Morris will deliver a special address that will focus on the reelection chances of President Trump, and who the Democrats will eventually nominate as their candidate for the presidency.
How will he or she do? What events could upend all predictions?
So far, the political season has been a wild ride, with heated debate about whether or which Democratic challenger can beat Trump and what role the economy and other factors will play in the upcoming election.
What will all the drama and uncertainty mean for radio? How will that affect the tone and approach of on-air talk? And how will it impact the prospects for a political revenue windfall? According to WPP PLC’s ad-buying unit GroupM, political ad spending is estimated to rise to a whopping $9.9 billion, up $3.6 billion compared to the 2016 presidential election and well over double the spending in 2012.
That’s huge. How much of it might fall into radio’s coffers?
And while a good percentage will definitely go to social media, at what point might saturation on digital platforms find more dollars diverted elsewhere? Could radio benefit?
Being prepared means first knowing the landscape. Dick Morris is a genuine political pro, and he can help you get a sense of where this contentious, fascinating election cycle might be leading us.
“We are extremely pleased to have Dick Morris join us at Forecast,” Streamline Publishing EVP/Publisher Deborah Parenti said. “In what is certainly a most unusual political environment, his seasoned perspective should be of especially high interest to anyone trying to gauge where the future of the country and its economy may be headed.”
With his wife, Eileen McGann, Morris has written 20 books — including 13 New York Times best-sellers.
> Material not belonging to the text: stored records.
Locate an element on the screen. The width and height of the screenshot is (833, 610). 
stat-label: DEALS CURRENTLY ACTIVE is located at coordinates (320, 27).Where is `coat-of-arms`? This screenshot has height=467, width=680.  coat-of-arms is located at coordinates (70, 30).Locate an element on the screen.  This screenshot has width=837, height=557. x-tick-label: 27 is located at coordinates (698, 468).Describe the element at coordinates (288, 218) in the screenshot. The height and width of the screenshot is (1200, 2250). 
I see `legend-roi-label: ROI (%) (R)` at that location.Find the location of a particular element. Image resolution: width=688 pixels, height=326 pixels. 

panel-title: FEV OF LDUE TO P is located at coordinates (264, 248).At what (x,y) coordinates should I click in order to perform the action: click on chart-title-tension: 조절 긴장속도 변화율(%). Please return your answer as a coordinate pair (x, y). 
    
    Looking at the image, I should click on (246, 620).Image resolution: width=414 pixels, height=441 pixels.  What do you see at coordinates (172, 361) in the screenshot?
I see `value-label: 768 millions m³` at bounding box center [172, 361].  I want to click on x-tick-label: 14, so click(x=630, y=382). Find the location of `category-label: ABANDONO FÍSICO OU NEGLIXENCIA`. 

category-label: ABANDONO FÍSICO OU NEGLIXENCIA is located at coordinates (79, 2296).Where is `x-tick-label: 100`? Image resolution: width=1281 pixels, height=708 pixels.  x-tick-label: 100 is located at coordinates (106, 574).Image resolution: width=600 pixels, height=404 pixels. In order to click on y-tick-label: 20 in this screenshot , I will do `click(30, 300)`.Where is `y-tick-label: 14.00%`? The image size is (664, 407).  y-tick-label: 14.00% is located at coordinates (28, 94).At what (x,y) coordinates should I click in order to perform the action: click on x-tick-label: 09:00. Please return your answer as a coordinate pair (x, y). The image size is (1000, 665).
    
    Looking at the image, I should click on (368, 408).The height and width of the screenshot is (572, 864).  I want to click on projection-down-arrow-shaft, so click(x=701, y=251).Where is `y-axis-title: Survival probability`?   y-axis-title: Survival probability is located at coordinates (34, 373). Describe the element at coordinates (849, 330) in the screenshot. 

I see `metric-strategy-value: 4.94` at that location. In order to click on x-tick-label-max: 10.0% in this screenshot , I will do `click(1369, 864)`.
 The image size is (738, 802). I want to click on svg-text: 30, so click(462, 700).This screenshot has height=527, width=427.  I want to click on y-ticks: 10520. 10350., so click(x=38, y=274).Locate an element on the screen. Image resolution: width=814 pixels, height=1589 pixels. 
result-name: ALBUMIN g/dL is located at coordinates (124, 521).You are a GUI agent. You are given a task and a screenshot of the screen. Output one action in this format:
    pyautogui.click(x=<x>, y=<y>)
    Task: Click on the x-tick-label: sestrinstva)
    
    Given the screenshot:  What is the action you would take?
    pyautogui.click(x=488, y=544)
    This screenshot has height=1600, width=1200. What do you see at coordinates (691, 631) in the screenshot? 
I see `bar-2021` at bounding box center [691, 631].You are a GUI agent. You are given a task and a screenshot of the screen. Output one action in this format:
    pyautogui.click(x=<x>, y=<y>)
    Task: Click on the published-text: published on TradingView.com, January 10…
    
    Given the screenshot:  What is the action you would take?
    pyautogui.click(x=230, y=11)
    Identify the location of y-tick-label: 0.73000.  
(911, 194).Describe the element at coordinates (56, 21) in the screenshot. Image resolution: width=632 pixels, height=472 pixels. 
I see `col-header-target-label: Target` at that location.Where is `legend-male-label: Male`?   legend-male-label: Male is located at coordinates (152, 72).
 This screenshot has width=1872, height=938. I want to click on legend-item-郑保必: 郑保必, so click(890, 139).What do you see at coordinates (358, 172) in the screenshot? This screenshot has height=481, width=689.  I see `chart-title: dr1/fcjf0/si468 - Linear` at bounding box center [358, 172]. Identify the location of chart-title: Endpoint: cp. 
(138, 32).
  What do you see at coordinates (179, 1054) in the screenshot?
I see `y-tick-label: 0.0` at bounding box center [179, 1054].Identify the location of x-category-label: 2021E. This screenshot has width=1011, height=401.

He also writes a nearly daily column that reaches half a million people via e-mail and hundreds of thousands more at dickmorris.com.
Morris famously provided the strategy that brought about Bill Clinton’s re-election in 1996, after Clinton’s party had lost control of Congress. He’s handled winning campaigns for more than 30 U.S. senators and governors and has led successful campaigns in a dozen other countries, including Mexico and Japan.